But think of the big picture: I use TLS everywhere for PyParallel, and PyParallel has awesome performance, so eh, net win.

> One should be able to support many low-overhead independent interpreter instances on a single thread

Why? What problem does that solve?

sitkack · on July 10, 2015

One use case, totally independent of parallelism is that if someone say embeds Python inside of Postgres or some other large system, I cannot also, in my extension, also embed Python. First one wins and now our systems have to agree. In Lua, you allocate an interpreter context and use that. There can be any number of Lua interpreters embedded in a large system without conflicting.

The use of the globals in the CPython interpreter are a fairly large design mistake that has prevented Python from having as much reach as other systems. The whole embedding vs extending debate is because of those globals and that CPython has been historically difficult to embed properly. Lua on the other hand, is easy to both embed and extend.

I'd love to use `cffi` to embed Python within itself, I cannot do that.
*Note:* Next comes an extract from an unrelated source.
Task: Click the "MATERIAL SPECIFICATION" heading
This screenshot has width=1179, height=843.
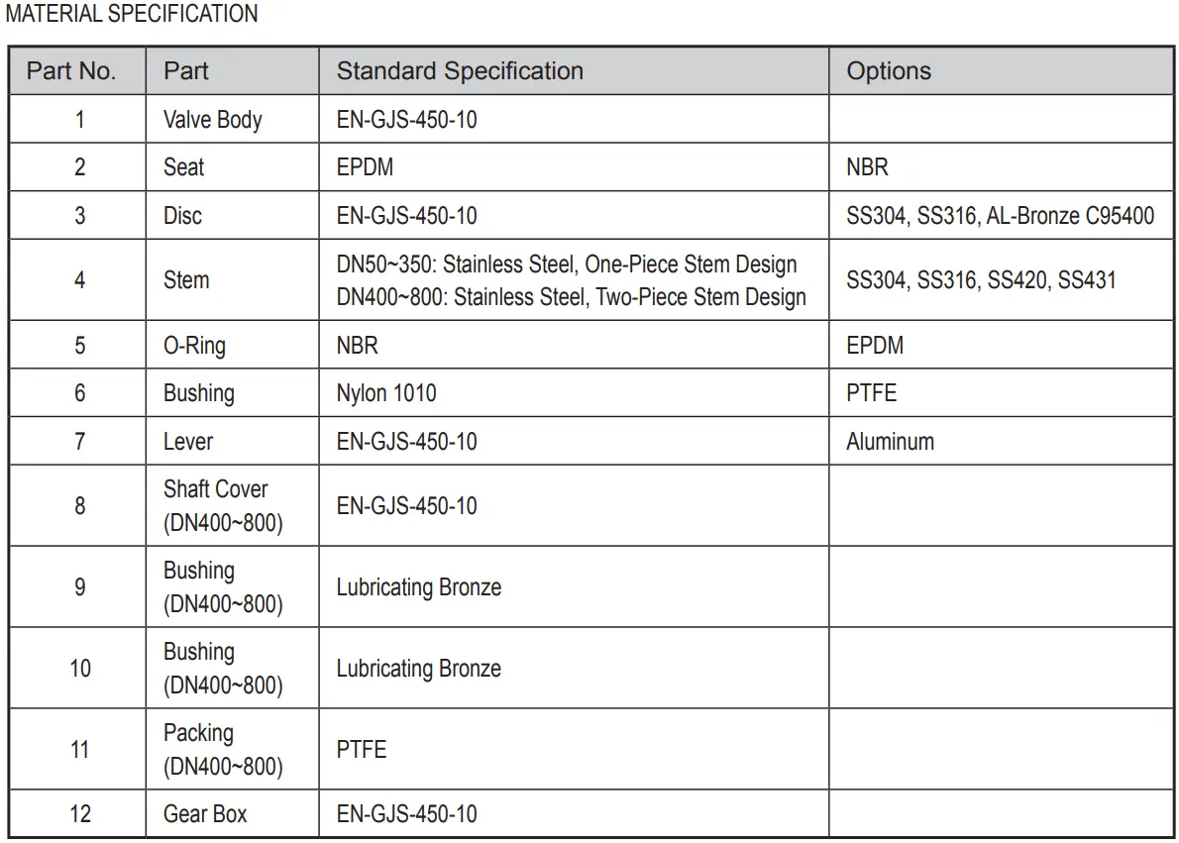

zabbadabba · on July 10, 2015

A one time cost of 100 hours of work to put the globals into an interpreter struct and fix the C API to have a PythonInterpreter* as the first argument to every function would be a very small price to pay compared to the decade-long debates and hacky workarounds surrounding the bad GIL design.

ericsnow · on July 10, 2015

One side effect of Nick Coghlan's PEP 432 (interpreter startup) is that is makes the effort of consolidating global state (out of static variables) easier. His implementation is progressing. My proposed subinterpreter-based project will likely involve the effort of pulling all remaining global interpreter state into the interpreter struct.

As to supporting multiple truly independent Python interpreters in the same process, I'm not clear on what the buys you over subinterpreters. In fact, with subinterpreters you get the benefit of the main interpreter handling the C runtime global state (env vars, command line args, the standard streams, etc.). With truly independent interpreters that's more complicated.

While it's not quite what you described, if you were to suggest that subinterpreters be made even more isolated from one another than they already are then I'd agree. :) It sounds like that's really what you're after: better isolation between interpreters in a single process.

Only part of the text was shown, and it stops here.